- What you are asked to do
Everything from the line with "Click the plus icon to create new project" down to the line with "Select Convert to" below must be printed exactly, those two lines included. Exclude pictures.

-- Opening Marker --

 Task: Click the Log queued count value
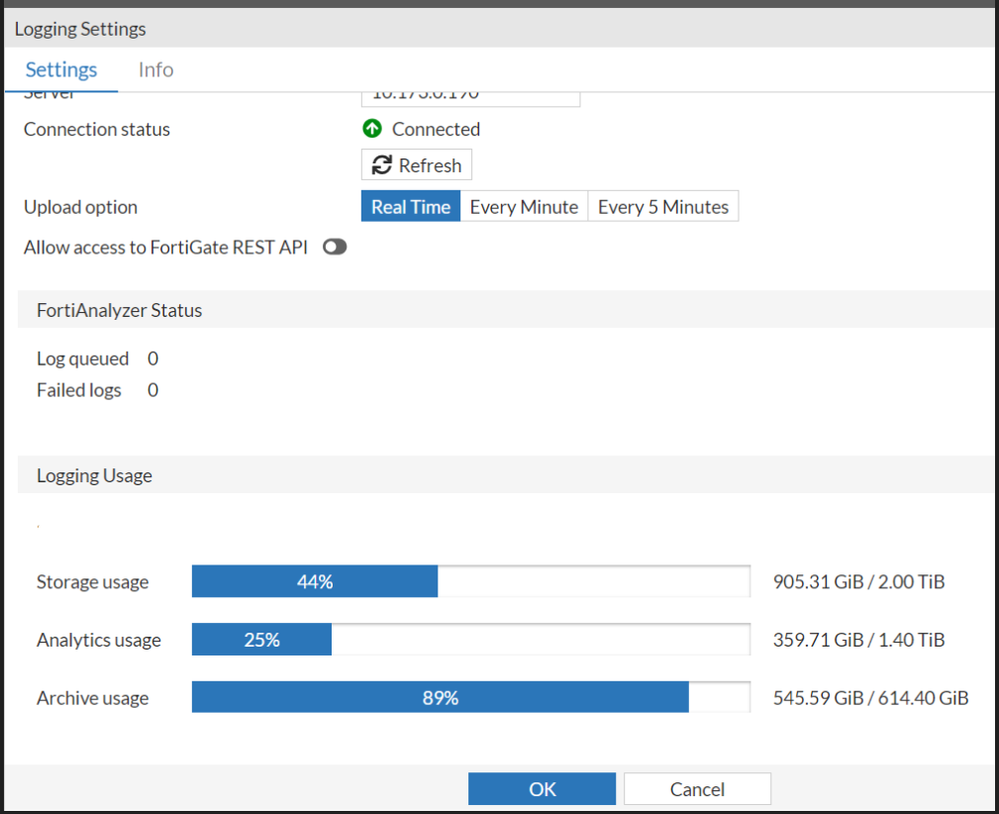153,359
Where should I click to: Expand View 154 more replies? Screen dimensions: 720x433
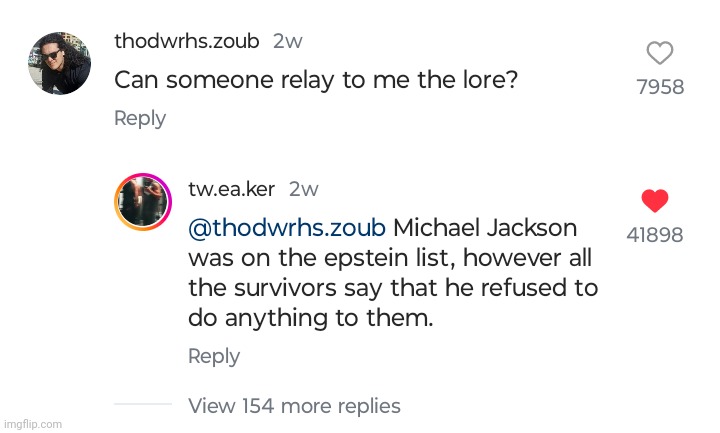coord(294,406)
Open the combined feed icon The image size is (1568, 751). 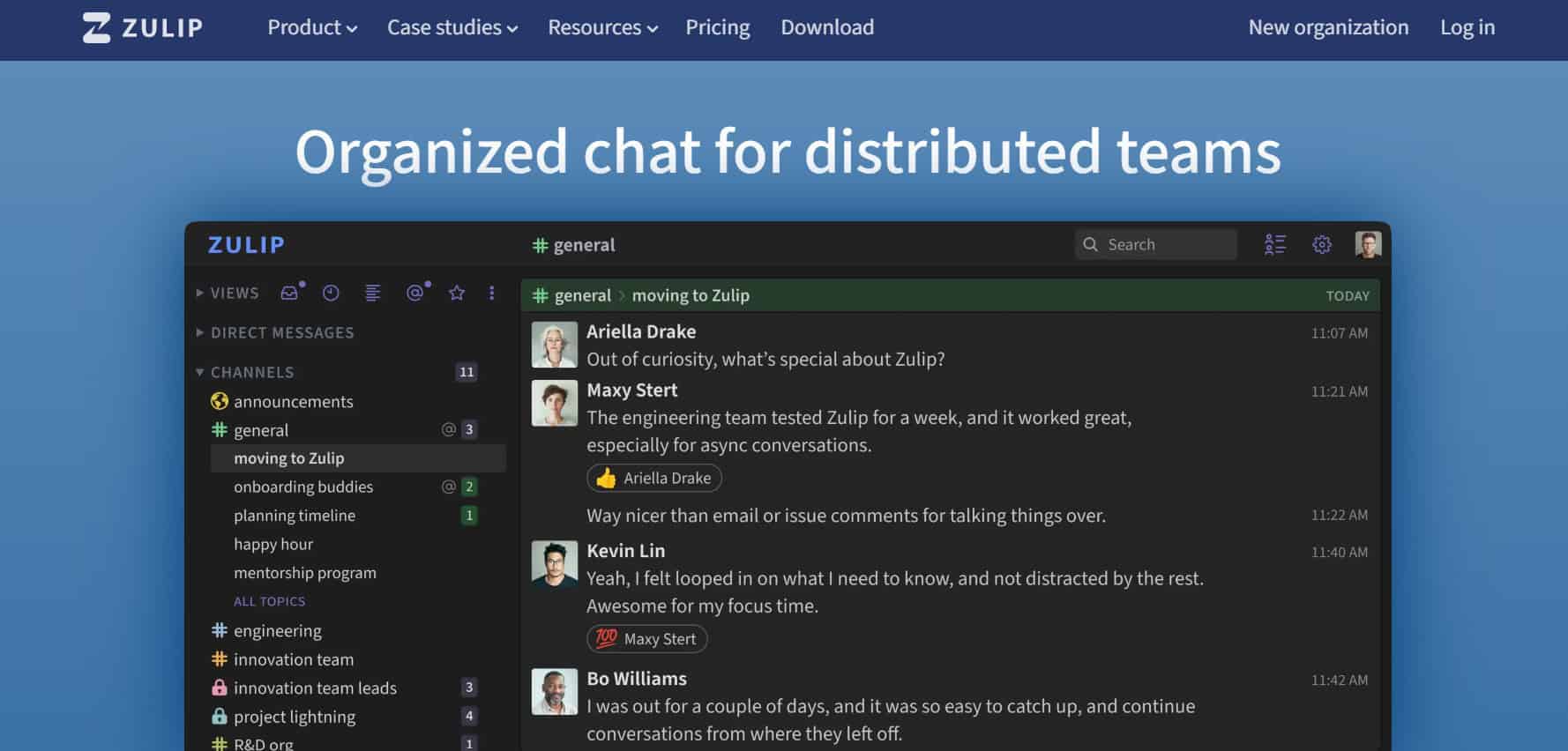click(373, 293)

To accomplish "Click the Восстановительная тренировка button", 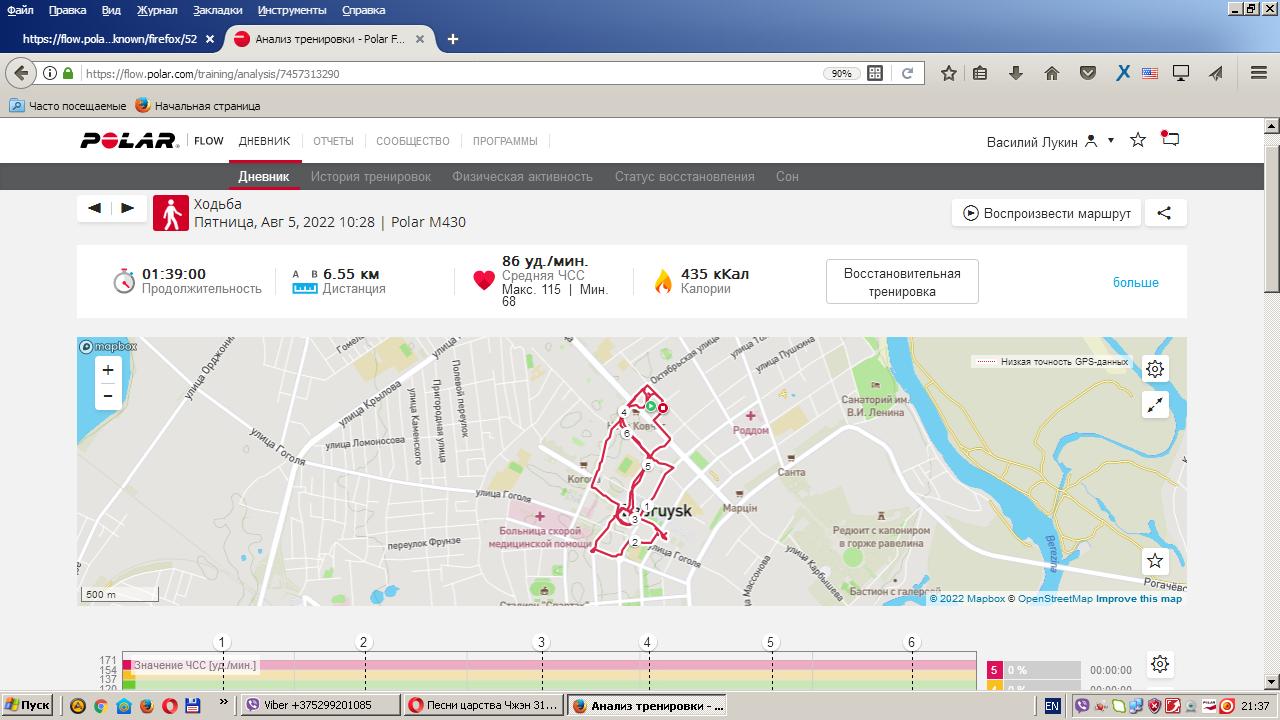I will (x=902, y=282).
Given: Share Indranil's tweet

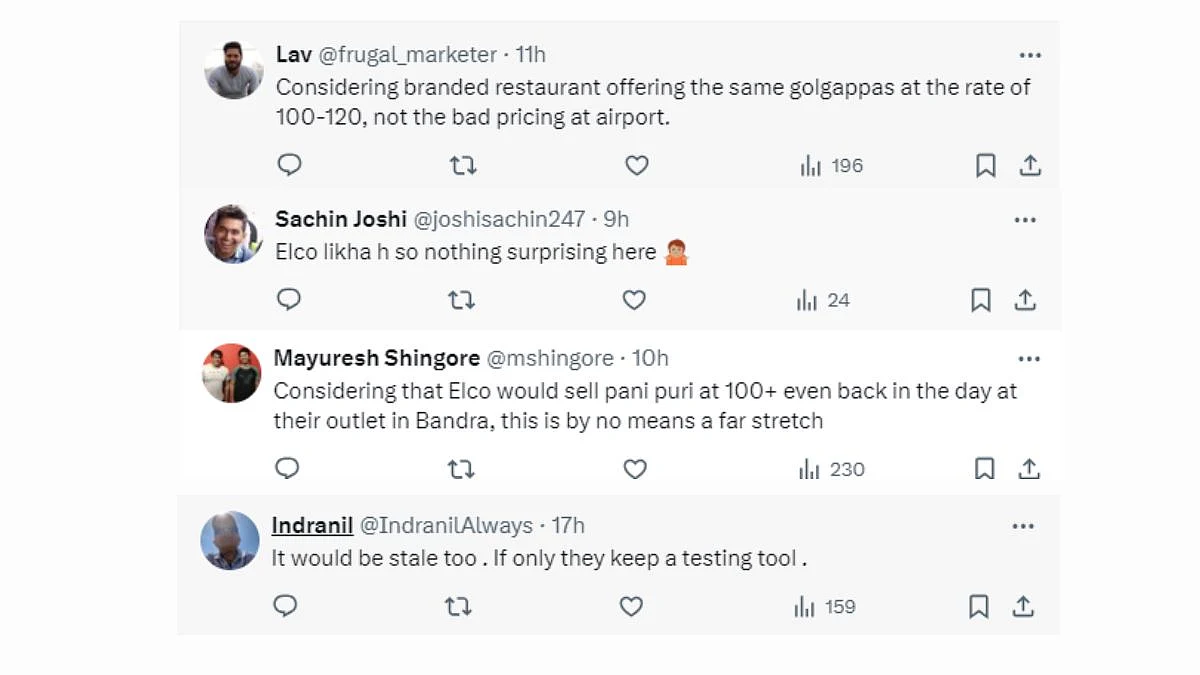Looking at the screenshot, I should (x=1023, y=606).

-- Closing Marker --
-- Opening Marker --

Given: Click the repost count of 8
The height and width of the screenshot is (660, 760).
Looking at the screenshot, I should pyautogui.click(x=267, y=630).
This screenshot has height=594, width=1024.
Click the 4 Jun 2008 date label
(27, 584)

-- Closing Marker --
-- Opening Marker --

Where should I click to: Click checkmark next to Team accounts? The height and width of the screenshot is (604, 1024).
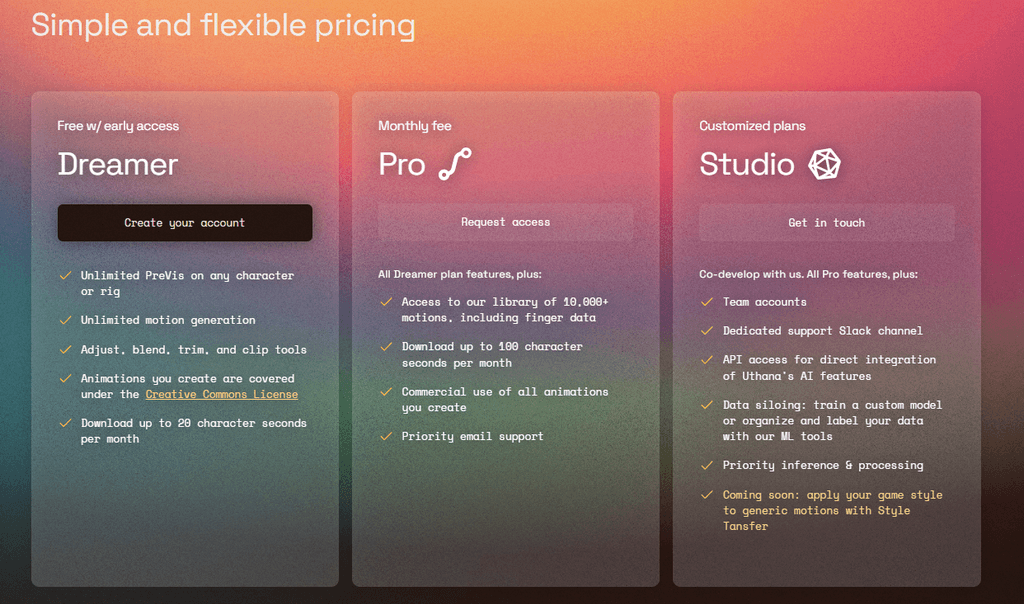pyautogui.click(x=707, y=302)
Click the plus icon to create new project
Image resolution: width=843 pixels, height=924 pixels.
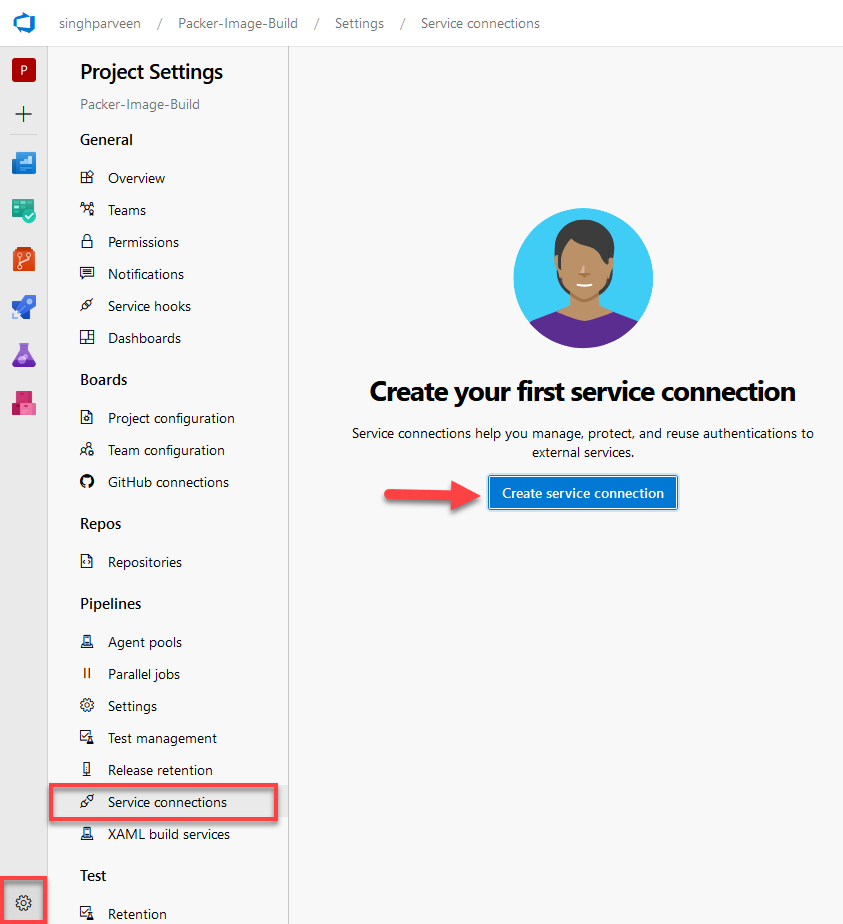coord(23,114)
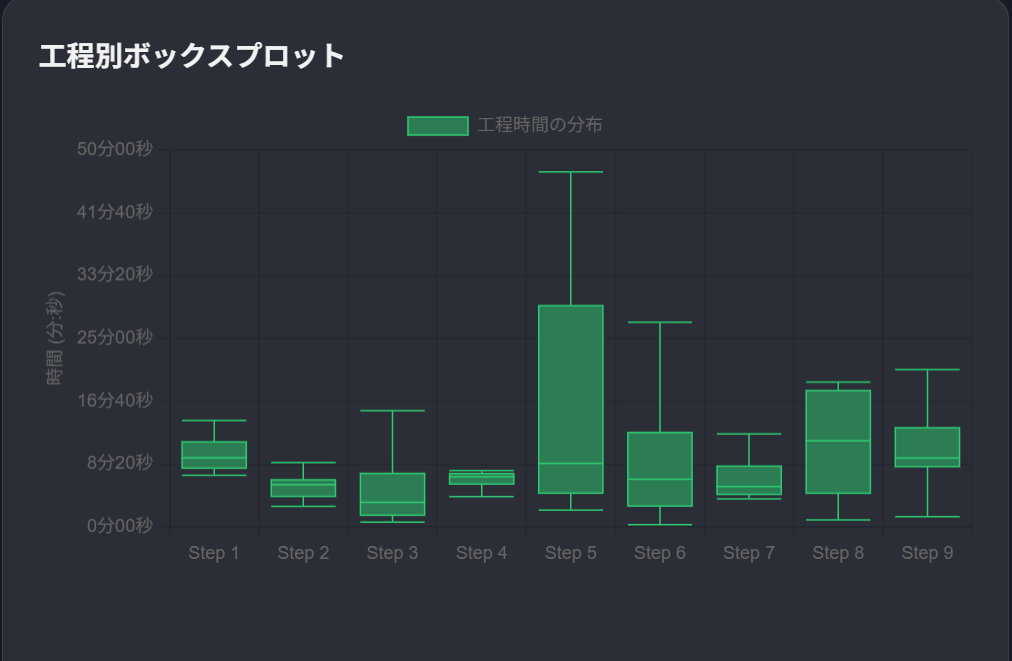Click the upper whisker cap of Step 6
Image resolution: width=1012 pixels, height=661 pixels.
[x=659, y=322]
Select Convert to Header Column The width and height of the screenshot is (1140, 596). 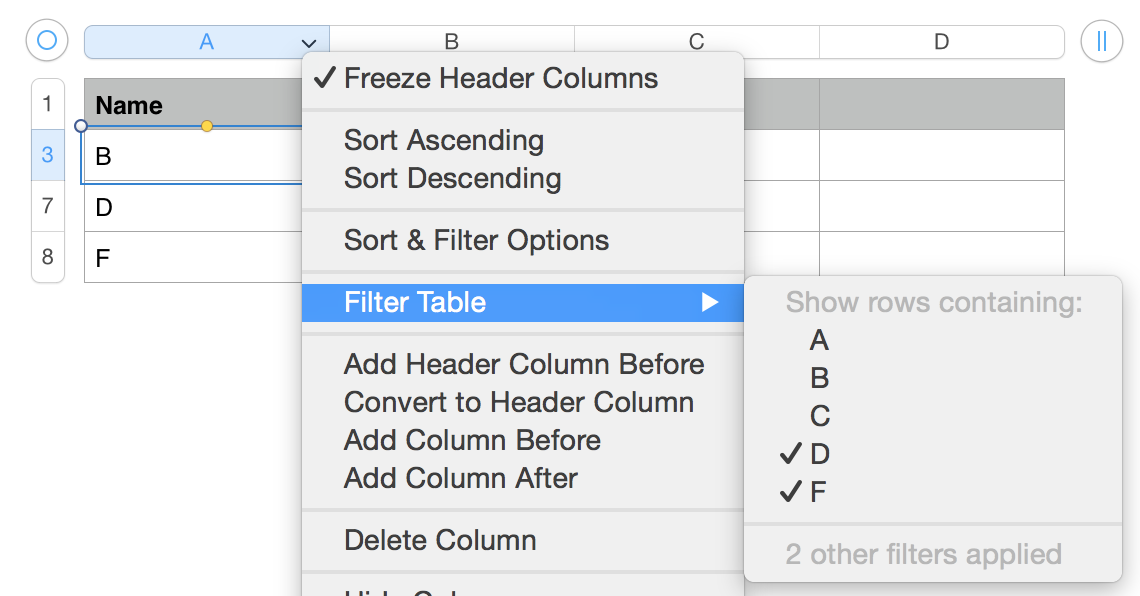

-- Closing Marker --

- Exercise solution
Click the plus icon to create new project
Image resolution: width=843 pixels, height=924 pixels.
coord(23,114)
Click the upper whisker cap of Step 6
Image resolution: width=1012 pixels, height=661 pixels.
[x=659, y=322]
Select Convert to Header Column The width and height of the screenshot is (1140, 596). 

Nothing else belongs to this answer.